Honestly, to me this offer signals that the Mayor has given up on that type of vision for Mckee's northside. And I think Mckee sees this as mostly an opportunity to unload tons of land to a suitable buyer which will be seen as a success story of economic development by the local press. The Mayor and Mckee will come out looking like champions if they are able to put this together, able to tell the reporters "Our plan worked", while the urban vision they had been so eager to talk about 5 years ago is forgotten. Few in the media will call them out on that and any attempts to do so will be half-hearted by the Post-Dispatch editorial board because in the end, they took a risk and the plan will have "worked".
I don't mean to blow this out of proportion. Certainly the massive NGA investment and jobs will be good for the city and will be a great improvement upon what exists on much of those particular blocks now. This isn't the end of urbanity as we know it in St. Louis. It wouldn't even be the end of potential for other positive redevelopment in other areas of Mckee's northside. But it would be giving up the opportunity for the most exciting neighborhood-level redevelopment in the city for hopefully 7000 nice paying jobs. It's a tradeoff.
I'd rather the city offer NGA the 60 acres south of Howard Street, land those jobs, and leave the other 60 for exciting urban redevelopment, even if it takes 15 years to see that land developed.

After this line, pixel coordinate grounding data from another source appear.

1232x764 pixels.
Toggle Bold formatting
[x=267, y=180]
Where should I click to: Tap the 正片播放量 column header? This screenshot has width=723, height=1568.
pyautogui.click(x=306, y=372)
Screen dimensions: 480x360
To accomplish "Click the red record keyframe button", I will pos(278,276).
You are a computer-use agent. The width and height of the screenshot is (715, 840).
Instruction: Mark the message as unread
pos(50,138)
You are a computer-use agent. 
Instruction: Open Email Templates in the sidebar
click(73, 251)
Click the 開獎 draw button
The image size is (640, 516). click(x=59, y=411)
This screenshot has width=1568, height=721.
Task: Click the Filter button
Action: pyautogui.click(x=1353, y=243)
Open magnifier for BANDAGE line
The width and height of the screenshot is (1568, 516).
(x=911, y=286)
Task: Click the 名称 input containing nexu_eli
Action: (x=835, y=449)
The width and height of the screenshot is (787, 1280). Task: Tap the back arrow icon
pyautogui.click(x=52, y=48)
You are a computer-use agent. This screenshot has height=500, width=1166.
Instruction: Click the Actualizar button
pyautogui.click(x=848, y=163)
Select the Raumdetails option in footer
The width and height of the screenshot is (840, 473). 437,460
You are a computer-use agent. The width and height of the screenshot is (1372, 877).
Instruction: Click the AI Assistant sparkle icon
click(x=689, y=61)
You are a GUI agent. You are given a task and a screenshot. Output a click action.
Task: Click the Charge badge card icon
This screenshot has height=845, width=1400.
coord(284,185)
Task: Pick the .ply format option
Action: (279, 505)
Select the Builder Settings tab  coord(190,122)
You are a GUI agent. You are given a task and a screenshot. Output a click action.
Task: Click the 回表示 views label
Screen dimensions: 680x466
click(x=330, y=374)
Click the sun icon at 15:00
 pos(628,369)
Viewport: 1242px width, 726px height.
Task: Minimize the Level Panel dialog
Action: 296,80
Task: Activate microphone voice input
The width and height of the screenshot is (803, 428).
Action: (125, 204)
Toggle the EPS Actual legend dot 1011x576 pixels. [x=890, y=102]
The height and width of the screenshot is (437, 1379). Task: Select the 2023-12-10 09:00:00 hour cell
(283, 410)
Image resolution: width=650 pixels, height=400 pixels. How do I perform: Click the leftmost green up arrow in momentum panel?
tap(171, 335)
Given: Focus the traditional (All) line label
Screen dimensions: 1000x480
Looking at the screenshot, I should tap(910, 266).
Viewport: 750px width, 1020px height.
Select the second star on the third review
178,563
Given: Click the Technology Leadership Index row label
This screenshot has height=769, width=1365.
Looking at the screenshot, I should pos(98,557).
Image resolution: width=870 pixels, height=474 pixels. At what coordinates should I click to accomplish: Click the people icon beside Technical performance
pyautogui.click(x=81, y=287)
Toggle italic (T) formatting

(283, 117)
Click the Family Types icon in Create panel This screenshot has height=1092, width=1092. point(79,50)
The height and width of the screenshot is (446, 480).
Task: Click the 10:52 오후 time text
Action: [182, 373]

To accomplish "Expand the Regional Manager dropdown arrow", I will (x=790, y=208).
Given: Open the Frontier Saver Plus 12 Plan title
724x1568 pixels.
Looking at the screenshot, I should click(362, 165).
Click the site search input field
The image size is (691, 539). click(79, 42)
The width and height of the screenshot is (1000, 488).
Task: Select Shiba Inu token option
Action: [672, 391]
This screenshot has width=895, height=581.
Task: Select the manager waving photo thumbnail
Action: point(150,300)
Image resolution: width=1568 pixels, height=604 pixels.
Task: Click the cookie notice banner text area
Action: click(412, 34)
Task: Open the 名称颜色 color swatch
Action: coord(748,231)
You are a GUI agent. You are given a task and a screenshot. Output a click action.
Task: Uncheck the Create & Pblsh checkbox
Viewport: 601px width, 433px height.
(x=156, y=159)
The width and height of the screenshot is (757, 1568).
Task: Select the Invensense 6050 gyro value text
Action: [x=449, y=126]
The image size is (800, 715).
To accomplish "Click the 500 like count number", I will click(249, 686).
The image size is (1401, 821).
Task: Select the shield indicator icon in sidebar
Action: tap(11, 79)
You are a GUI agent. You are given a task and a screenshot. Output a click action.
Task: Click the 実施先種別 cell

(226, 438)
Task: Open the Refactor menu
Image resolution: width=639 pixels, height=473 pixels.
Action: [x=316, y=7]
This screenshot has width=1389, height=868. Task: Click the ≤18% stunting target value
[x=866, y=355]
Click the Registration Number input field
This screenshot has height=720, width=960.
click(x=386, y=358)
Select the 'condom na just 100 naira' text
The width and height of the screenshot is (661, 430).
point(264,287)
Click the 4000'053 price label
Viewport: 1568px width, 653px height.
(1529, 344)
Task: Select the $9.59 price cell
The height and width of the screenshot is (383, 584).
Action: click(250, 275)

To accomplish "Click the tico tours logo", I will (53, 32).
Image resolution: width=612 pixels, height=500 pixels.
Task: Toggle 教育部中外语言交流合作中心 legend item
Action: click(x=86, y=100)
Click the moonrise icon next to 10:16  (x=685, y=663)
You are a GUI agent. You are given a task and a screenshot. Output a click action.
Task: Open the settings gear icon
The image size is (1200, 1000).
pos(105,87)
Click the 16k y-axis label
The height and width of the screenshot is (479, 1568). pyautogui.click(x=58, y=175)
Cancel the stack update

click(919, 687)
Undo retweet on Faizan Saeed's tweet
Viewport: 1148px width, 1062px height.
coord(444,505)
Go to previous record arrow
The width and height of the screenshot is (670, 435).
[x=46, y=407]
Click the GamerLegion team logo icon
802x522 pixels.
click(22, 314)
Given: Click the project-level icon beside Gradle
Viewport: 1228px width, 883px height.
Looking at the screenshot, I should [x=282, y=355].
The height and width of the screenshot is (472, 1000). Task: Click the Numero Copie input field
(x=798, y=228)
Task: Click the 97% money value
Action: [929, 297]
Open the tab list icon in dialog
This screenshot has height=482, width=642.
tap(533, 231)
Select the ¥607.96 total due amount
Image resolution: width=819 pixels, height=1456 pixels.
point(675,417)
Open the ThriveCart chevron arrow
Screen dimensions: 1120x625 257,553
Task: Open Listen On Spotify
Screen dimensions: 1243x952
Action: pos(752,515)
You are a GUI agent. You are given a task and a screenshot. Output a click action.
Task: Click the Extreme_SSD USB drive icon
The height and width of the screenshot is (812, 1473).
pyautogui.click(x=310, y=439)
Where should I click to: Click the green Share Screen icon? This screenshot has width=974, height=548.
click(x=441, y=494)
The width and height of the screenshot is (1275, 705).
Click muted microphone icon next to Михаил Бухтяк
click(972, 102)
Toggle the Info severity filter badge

I'd rather the city offer NGA the 60 acres south of Howard Street, land those jobs, and leave the other 60 for exciting urban redevelopment, even if it takes 15 years to see that land developed.
Buster Brown would have to stay Cass or no Cass. Otherwise, an excellent compromise my good man.
At this point, the NGIA has already narrowed it down to 6. Floating other possibilities, which while they might be better, seems like a waste of breath. It's either Pruit-Igoe or we lose the jobs to Fenton, or worse, Scott.
While I understand that you want any development on the North side to be aesthetically pleasing and you want to be respectful of everyone involved, it seems you just can't win when trying to do anything.
Draw up plans for a billion dollars of investment? Eh, maybe not.
Seven thousand jobs on site that's been empty for 40 years? Nope.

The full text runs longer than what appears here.